= Miami Nice Jazz Festival =

Jazz festival in Miami, Florida

The Miami Nice Jazz Festival is a jazz festival in Miami, Florida. It is a continuation of the festival which started in 1948 in Nice, France, which took place in the Opéra de Nice. This venue was one of the early theaters to broadcast over the radio. The Nice Jazz festival received its popularity from musicians such as Louis Armstrong.

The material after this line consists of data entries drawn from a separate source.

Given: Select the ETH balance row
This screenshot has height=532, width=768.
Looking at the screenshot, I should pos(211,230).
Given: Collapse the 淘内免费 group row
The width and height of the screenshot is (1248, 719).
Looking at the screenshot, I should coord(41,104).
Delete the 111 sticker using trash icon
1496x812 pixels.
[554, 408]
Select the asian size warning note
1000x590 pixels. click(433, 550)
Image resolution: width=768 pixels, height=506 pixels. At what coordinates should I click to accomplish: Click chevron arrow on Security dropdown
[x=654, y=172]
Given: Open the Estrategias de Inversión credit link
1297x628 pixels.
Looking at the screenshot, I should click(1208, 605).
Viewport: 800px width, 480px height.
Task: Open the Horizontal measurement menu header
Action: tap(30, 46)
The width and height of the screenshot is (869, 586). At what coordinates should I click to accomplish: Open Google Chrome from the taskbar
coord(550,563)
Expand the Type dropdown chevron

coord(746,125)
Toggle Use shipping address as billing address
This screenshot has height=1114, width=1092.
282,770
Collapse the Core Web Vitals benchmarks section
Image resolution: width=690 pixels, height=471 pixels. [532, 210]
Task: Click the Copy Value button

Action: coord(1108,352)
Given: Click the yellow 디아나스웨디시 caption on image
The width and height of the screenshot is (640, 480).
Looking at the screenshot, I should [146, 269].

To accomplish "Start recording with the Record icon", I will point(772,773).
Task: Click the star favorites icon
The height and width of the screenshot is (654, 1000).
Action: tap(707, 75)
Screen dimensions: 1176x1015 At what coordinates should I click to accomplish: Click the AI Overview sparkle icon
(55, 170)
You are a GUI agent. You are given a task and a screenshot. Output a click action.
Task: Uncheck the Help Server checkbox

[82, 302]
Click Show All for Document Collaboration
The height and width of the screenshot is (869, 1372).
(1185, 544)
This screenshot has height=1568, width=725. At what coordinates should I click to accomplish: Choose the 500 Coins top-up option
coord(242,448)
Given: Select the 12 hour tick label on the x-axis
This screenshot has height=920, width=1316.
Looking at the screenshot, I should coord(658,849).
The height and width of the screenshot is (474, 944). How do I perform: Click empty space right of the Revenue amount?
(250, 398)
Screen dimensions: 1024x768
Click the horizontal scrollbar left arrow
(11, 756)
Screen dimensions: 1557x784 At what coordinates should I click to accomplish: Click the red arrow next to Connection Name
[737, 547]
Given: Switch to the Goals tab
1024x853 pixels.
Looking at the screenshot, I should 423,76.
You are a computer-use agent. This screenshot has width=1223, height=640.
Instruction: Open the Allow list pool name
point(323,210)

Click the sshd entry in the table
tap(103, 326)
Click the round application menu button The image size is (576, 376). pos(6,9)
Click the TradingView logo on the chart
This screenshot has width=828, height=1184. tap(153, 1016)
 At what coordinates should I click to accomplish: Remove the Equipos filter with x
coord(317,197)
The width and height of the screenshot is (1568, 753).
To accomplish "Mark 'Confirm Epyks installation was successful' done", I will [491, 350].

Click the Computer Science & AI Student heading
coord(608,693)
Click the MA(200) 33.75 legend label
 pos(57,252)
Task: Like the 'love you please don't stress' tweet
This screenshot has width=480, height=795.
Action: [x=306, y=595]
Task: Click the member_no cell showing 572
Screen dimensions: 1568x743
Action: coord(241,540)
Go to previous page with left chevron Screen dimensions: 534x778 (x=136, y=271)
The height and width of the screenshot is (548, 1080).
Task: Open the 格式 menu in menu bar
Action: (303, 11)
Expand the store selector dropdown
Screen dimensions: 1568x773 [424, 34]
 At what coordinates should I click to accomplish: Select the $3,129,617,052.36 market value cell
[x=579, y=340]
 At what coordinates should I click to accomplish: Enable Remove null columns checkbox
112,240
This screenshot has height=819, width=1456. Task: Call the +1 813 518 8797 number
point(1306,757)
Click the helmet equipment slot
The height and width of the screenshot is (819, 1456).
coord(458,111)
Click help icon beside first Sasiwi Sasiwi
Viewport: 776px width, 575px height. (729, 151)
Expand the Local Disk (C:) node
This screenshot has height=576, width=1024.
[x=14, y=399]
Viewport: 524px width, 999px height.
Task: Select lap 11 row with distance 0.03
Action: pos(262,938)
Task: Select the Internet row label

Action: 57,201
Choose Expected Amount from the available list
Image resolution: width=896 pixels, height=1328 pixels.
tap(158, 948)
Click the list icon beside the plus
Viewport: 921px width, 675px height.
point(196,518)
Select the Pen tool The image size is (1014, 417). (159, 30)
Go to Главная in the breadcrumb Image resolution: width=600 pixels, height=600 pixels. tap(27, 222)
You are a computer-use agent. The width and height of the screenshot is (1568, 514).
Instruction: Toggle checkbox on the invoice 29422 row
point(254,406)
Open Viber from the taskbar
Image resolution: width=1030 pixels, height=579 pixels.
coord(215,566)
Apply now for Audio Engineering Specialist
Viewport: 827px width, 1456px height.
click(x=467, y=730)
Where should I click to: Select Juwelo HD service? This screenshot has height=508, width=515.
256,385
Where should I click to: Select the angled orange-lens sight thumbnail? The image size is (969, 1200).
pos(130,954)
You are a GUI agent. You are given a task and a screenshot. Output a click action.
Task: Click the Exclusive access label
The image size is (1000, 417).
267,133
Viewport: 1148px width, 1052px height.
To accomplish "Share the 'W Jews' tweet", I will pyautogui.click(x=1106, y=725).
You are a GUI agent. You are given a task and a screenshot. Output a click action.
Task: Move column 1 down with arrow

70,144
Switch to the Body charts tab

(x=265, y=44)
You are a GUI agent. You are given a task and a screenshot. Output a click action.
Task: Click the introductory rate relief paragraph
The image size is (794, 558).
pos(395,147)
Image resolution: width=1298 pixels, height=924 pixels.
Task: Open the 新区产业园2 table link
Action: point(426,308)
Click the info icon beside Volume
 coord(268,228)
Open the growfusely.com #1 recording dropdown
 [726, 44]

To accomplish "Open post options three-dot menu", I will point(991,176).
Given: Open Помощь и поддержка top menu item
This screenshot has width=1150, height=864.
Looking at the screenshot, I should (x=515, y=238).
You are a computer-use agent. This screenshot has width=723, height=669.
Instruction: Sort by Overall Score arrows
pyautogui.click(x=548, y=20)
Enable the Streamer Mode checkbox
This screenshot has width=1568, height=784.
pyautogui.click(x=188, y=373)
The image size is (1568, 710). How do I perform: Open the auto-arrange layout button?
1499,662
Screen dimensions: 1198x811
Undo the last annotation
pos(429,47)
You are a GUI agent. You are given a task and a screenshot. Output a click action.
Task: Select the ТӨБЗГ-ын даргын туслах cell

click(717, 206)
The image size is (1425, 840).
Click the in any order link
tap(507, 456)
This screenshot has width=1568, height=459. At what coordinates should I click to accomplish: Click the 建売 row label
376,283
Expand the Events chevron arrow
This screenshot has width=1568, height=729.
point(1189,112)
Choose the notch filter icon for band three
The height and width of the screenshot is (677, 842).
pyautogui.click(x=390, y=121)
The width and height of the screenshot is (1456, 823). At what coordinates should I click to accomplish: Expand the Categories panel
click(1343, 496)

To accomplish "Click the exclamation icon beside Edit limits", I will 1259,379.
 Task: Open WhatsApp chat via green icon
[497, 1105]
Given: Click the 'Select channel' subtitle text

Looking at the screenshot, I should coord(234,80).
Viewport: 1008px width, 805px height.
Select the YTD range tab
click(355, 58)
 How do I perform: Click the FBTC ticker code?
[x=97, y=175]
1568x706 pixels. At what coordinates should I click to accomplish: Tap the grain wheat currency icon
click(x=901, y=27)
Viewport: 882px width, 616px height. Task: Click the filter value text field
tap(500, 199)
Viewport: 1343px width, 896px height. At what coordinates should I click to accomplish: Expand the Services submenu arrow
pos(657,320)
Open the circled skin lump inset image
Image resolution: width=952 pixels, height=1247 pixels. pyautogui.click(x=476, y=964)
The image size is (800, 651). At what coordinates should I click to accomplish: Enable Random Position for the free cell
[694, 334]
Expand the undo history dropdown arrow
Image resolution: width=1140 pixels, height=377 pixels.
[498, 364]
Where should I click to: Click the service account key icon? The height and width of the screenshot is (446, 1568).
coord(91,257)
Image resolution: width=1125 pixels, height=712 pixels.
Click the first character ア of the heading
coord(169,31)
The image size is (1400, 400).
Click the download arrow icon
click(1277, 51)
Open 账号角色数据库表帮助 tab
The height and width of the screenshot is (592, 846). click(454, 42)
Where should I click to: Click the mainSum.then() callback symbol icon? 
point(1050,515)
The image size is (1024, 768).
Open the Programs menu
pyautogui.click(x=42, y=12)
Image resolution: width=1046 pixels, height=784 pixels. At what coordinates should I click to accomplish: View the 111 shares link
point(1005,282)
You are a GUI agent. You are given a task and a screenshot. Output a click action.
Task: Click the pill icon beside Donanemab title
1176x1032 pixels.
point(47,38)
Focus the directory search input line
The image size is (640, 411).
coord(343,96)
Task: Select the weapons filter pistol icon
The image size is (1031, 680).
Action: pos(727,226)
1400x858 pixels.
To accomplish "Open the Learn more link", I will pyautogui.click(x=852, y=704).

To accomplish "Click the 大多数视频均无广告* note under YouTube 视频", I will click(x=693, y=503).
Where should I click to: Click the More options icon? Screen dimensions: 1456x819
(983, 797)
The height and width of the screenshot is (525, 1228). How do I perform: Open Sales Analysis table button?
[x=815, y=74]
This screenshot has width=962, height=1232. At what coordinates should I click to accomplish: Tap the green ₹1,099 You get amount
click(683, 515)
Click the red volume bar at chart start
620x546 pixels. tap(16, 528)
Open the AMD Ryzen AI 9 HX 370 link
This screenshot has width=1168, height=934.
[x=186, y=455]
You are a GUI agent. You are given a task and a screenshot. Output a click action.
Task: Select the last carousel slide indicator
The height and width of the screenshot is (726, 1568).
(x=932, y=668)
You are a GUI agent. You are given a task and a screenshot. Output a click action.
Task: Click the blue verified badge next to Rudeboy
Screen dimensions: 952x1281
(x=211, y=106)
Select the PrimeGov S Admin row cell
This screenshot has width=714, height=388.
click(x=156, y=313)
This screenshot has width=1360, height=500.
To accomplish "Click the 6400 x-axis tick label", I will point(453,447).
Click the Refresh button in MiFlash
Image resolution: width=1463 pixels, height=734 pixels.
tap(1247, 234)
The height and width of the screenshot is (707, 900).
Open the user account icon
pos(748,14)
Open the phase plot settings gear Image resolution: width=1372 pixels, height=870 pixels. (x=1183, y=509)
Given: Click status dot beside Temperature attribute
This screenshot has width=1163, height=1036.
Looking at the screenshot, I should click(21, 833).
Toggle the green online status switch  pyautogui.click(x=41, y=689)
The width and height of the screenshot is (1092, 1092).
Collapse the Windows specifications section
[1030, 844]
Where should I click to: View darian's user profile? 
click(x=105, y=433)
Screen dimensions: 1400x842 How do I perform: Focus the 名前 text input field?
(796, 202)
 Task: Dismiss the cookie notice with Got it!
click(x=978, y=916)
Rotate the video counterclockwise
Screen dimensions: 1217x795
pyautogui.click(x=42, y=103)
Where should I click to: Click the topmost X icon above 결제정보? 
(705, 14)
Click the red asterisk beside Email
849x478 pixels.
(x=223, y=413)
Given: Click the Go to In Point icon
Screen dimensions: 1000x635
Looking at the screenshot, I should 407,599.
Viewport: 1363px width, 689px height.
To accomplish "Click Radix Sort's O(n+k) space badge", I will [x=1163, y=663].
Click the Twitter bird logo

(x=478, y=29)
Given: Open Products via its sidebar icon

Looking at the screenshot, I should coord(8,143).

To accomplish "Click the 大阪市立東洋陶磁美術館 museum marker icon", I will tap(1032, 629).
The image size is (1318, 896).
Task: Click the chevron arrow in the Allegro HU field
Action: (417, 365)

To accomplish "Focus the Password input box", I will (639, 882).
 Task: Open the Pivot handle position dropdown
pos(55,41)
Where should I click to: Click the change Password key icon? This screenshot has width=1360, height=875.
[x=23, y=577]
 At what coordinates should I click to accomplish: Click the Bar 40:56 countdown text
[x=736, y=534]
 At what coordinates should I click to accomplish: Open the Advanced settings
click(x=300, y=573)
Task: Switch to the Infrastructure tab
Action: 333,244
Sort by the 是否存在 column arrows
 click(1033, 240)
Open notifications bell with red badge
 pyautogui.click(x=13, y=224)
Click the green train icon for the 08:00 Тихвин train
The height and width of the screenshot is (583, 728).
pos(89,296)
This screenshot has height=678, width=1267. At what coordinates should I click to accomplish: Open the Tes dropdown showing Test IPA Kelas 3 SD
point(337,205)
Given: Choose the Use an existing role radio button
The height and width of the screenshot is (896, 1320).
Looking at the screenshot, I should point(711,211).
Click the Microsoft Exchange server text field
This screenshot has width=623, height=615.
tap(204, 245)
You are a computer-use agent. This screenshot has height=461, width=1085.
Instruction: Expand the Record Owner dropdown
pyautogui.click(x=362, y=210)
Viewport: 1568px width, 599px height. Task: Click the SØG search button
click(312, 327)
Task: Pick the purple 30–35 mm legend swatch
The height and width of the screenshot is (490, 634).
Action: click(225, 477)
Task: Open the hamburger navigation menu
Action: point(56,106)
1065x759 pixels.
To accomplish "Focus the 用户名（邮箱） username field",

The festival was next held 23 years later in 1971 with Ella Fitzgerald, Helen Humes, Pharoah Sanders, T-Bone Walker, Stéphane Grappelli, Django Reinhardt, Herbie Hancock, Oscar Peterson, Roy Eldridge, John Lewis, Al Grey, Percy Heath, Connie Key, Dizzy Gillespie, NHØP, Daniel Humair, Sonny Stitt, Cannonball Adderley, the Modern Jazz Quartet, Charlie Mingus, Max Roach, and Miles Davis.
Since 1971, it has been an annual event.

In 1986, Miami and Nice came together as sister cities.[citation needed] Because of this relation, in the summer of 2011 Philippe Pautesta-Herder had the idea to export this musical event to Miami.

Since the reincarnated festival in 1971, it has been a recurring event each year. Since 2011, the festival has been run by Christian Estrosi, the mayor of Nice. More than 30,000 visitors attended in 2011.